Warum beschließt eine Regierung, die sparen muß, die Einführung des Kindergeldes? Und warum schnürt Sie ein Konjunkturpaket, selbstverständlich aus Steuergeldern? Die Hochwasserhilfe lasse ich aus, da bei derartigen Katastrophen ein Solidarbeitrag sowieso eine Selbstverständlichkeit des Staates ist. Die Abfertigung Neu begrüße ich prinzipiell, da sie Richtung Zusatzpension geht und Systemungleichheiten des alten Modells beseitigt. Tatsächlich ist ja das System der Abfertigung eine Entmündigung des Bürgers, dem man nicht zutraut, bereits während des Erwerbslebens mit seinem Einkommen wirtschaften und sich etwas auf die Seite legen zu können. Dieses Sparen wird staatlich verordnet, indem die Auszahlung des gesamten Gehalts verboten ist.

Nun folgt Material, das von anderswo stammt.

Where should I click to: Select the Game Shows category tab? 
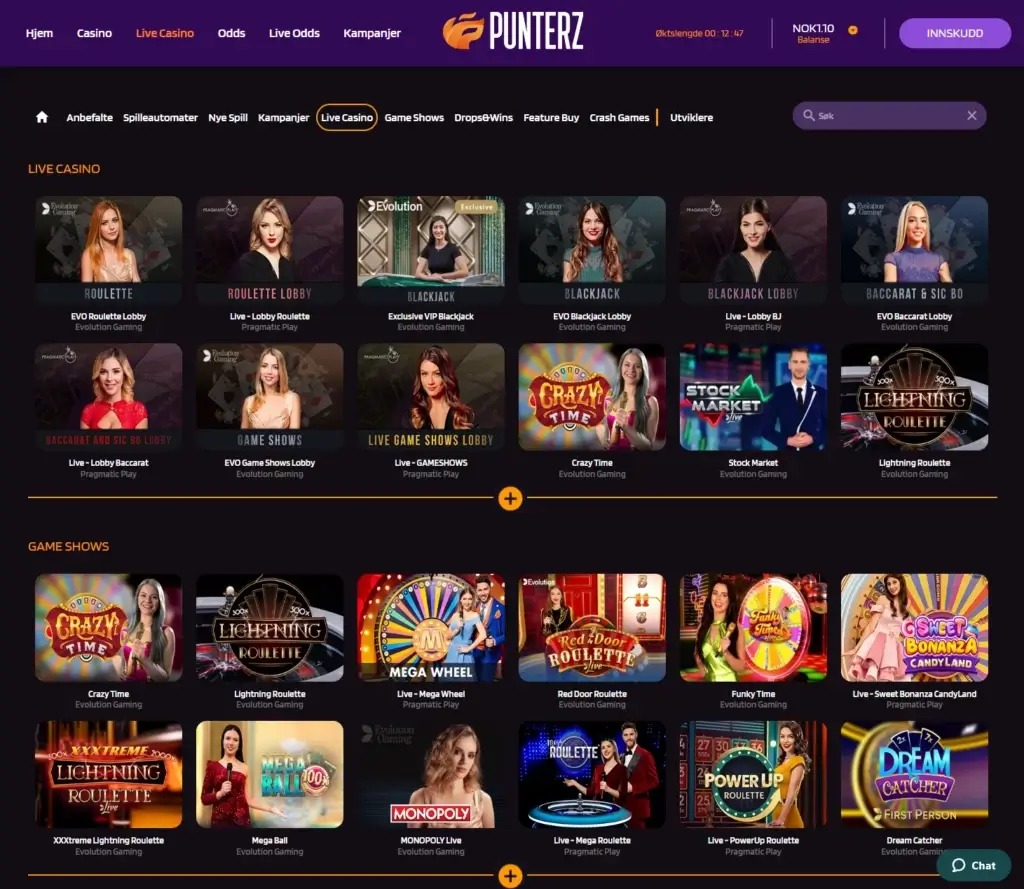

Die Regierung meint somit, daß das monetäre Haushalten des Staates erstrebenswert ist und orientiert sich daher an einem auszugleichenden Budget. Wenn die Regierung allerdings das Sparziel durch laufende Einnahmenerhöhungen, die tatsächlich Steuererhöhungen sind (z.B. drastische Erhöhung der Einkommensteuervorauszahlungen) zu erreichen sucht und daher auch die Staatsquote in schwindelerregende Höhen von 45 % treibt, riskiert sie, sich das eigene Wasser abzugraben. Auch Ambulanz- und Studiengebühren werden nur akzeptiert, wenn die Kostenwahrheit und nicht die Erschließung einer Einnahmequelle im Vordergrund steht. Wenn neue Gebühren eingeführt werden, ist eine Tarifreform umso dringender. Wir leben in einer Zeit, die durch den großen Wirtschaftsraum, die Einheit der Währung und die Mobilität der Menschen und des Kapitals sehr rasch Veränderungen erfährt. Das Geld sucht sich ständig seinen besten Wirt. Nicht nur einzelne Menschen, selbst Konzerne wandern in geradezu unglaublicher Geschwindigkeit ab. Wenn der Finanzminister trotz aller aufwendigen Berechnungen am Ende des Jahres plötzlich ein viel höheres Defizit bemerkt – so wie 2002 - , dann hängt dies auch damit zusammen, daß die Steuerlast in Österreich unerträglich geworden ist und die Menschen „mit den Füßen“ wählen.

Die Frage, die die Regierung stellt, kann daher nicht sein, ob wir uns eine Steuerreform leisten können, sondern ob wir uns eine Steuerreform nicht leisten müssen, um Abwanderung und Schattenwirtschaft zu vermeiden. Die Argumentation der Regierung offenbart übrigens nicht nur eine statische Betrachtung des Steueraufkommens, sondern auch eine benevolent-obrigkeitsstaatliche Einstellung, die man eher auf der linken Seite erwarten dürfte. Es geht nicht darum, daß die großzügige Regierung an das Volk von Steuerzahlern Steuergeschenke verteilt. Es geht darum, daß die Regierung den Wirtschaftsprozeß dynamisch betrachtet und durch Steuersenkungen ihr Steueraufkommen optimiert.